Doctor en Economia y Doctor en Ciencias de Dirección, miembro de las Academias Nacionales de Ciencias Económicas y de Ciencias.
Resulta un espectáculo bastante desolador lo que actualmente ocurre en Estados Unidos. Ya hubieron marcados declives durante las administraciones de Woodrow Wilson (revertidas parcialmente por Warren Harding y Calvin Coolidge) y acentuadas en las de Franklin D. Roosevelt en las que el Leviatán comenzó a mostrar su rostro desagradable, pero durante las gestiones de George W. Bush y, ahora, la de Obama, la situación se ha agravado notablemente. En mi libro Estados Unidos contra Estados Unidos, publicado por el Fondo de Cultura Económica, había advertido sobre este descalabro debido a gastos siderales, deudas astronómicas, déficit fiscal superlativo, alarmante restricción de los derechos individuales y el debido proceso en nombre de la seguridad (como fue el caso de la mal llamada “Patriot Act”) y “salvatajes” mayúsculos a empresas irresponsables con los recursos detraídos coactivamente del fruto del trabajo de terceros, lo cual ahora se pretende acentuar.

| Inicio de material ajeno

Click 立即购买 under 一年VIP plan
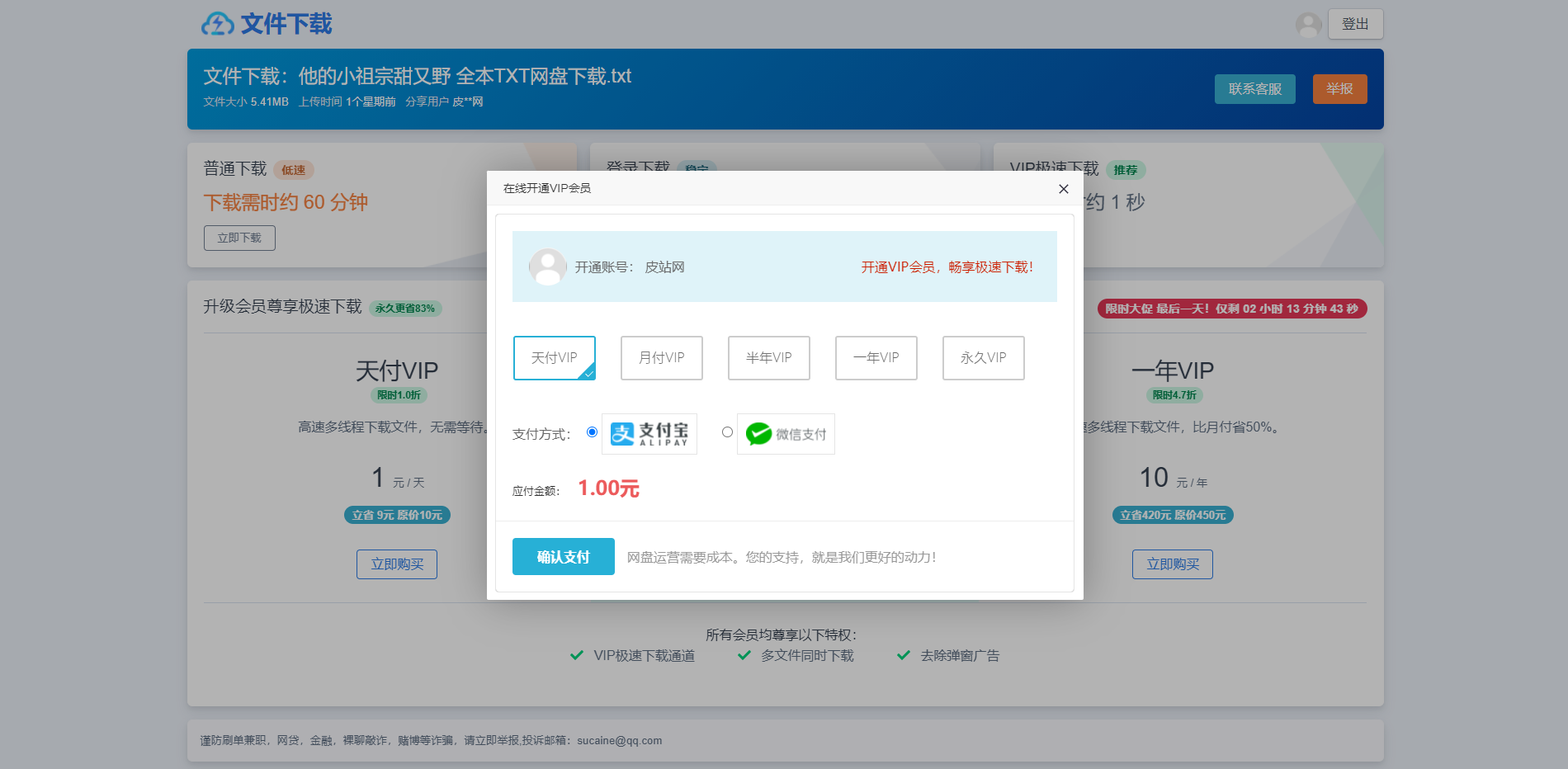click(1172, 564)
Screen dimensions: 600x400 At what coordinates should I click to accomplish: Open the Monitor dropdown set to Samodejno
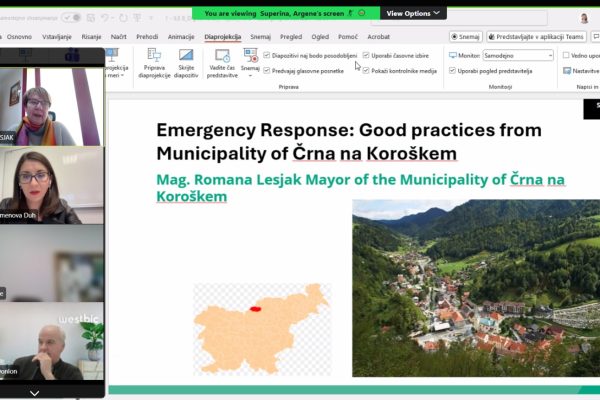(x=517, y=56)
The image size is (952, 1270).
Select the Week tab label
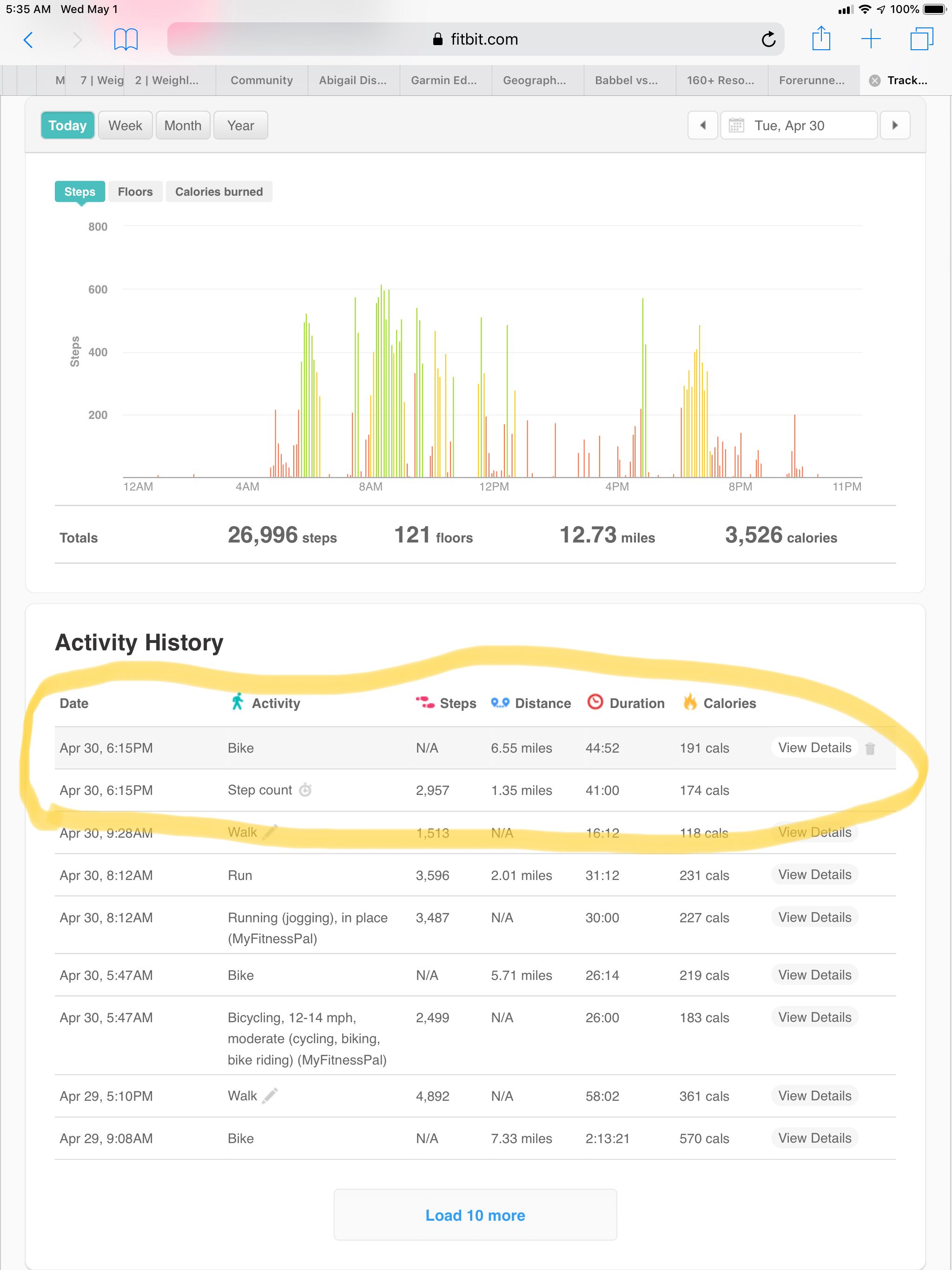(x=125, y=125)
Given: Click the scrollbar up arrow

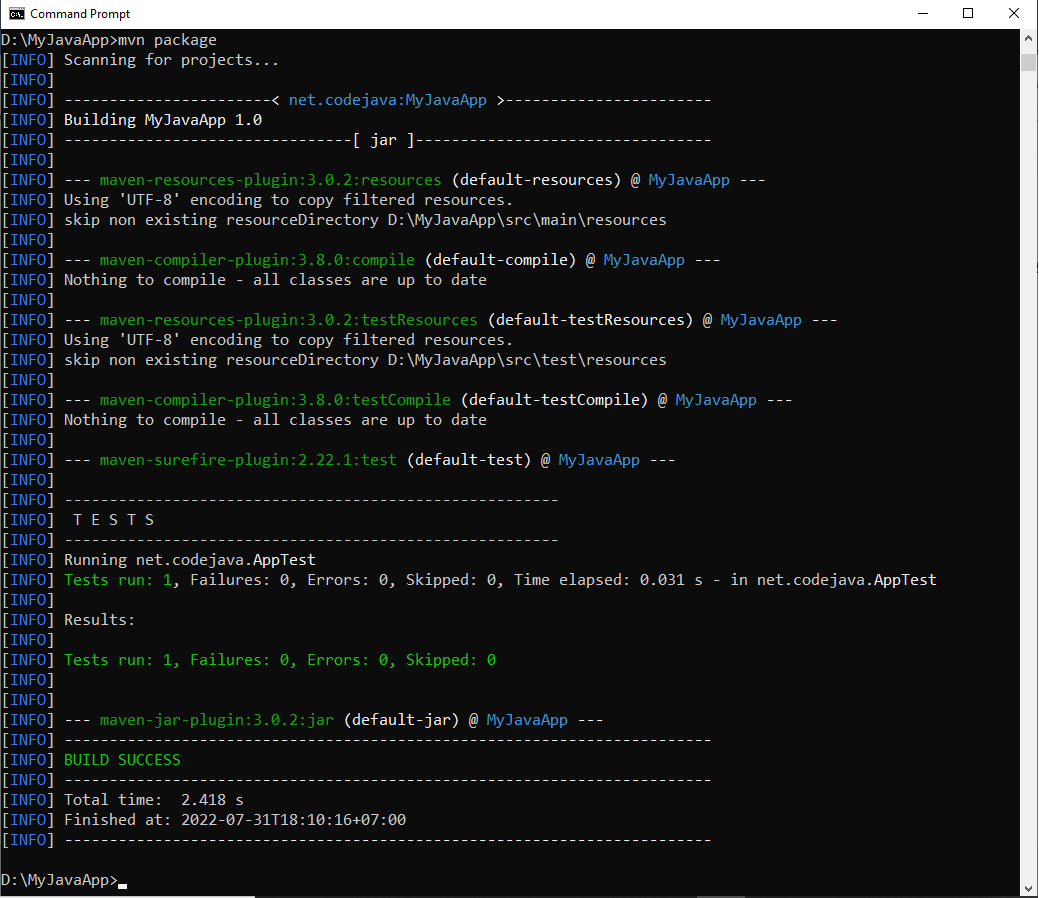Looking at the screenshot, I should (1029, 39).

Vez pasada se disctutió acaloradamente el tope de la deuda pública que no se refería al default técnico puesto que al momento los ingresos mensuales son de 200 billones (norteamericanos) y el servicio de la deuda es de 29 billones. Incluso si se agregan los pagos al quebrado sistema de seguridad social, la semi-socializada medicina y los militares aún quedan 66 billones al mes a los que naturalmente habría que asignar prioridades puesto que debieran cortarse gastos eliminando reparticiones enteras (no recortar puesto que, al igual que en la jardinería, la poda hace que el crecimiento resulte más vigoroso).
De todos modos es de interés recordar el comentario de Jefferson cuando recibió la Constitución en su embajada en Paris en cuanto a que si hubiera podido introducir una modificación, hubiera sido la prohibición de la deuda pública que estimaba incompatible con la democracia (república) puesto que compromete patrimonios de futuras generaciones que no participaron en el proceso electoral para elegir al gobernante que contrajo la deuda.
Subrayamos que el acuerdo logrado no cambia el estado de insolvencia del gobierno estadounidense si se mirara como un estado patrimonial, situación que tomó en cuenta una de las calificadoras. De cada dólar que gasta el gobierno central norteamericano, 42 centavos son deuda (que hoy significa el 105% del PBI), en el contexto de haber duplicado en términos reales el gasto público durante la última década y con un déficit fiscal del 14% del PBI.
Muchos de los avances del Leviatán sobre el sector privado se presentaron como programas transitorios, cosa que nos recuerda a lo dicho por Milton Friedman: “nada hay más permanente que un programa transitorio de gobierno”. Además de los adiposos departamentos del gobierno en lo doméstico que invaden la privacidad en base a insolentes y costosas intervenciones, hay dos áreas de la política exterior que se hace necesario revisar.
La primera es la llamada “ayuda externa” que alienta a países cuyos gobernantes adoptan políticas que provocan que los mejores cerebros busquen refugio en otros lares y sus escasos capitales son ahuyentados hacia otros horizontes. Acaba de publicarse un libro de Dambisa Moyo, nacida y criada en Zambia, con una maestría en administración pública en Harvard (1997) y un doctorado en economía de Oxford (2002). Su obra trata de los despropósitos descomunales de la ayuda externa, titulada Dead Aid. Why Aid is Not Working.
La segunda área clave a revisar respecto a su política exterior se refiere a la política en el resto del mundo por la que Estados Unidos mantiene 700 bases militares en 120 países, además de los frentes de batalla. Conviene contrastar esto con lo expuesto reiteradamente por los Padres Fundadores -incluyendo el Gral. Washington- en cuanto a las graves consecuencias de aventuras militares en otras naciones.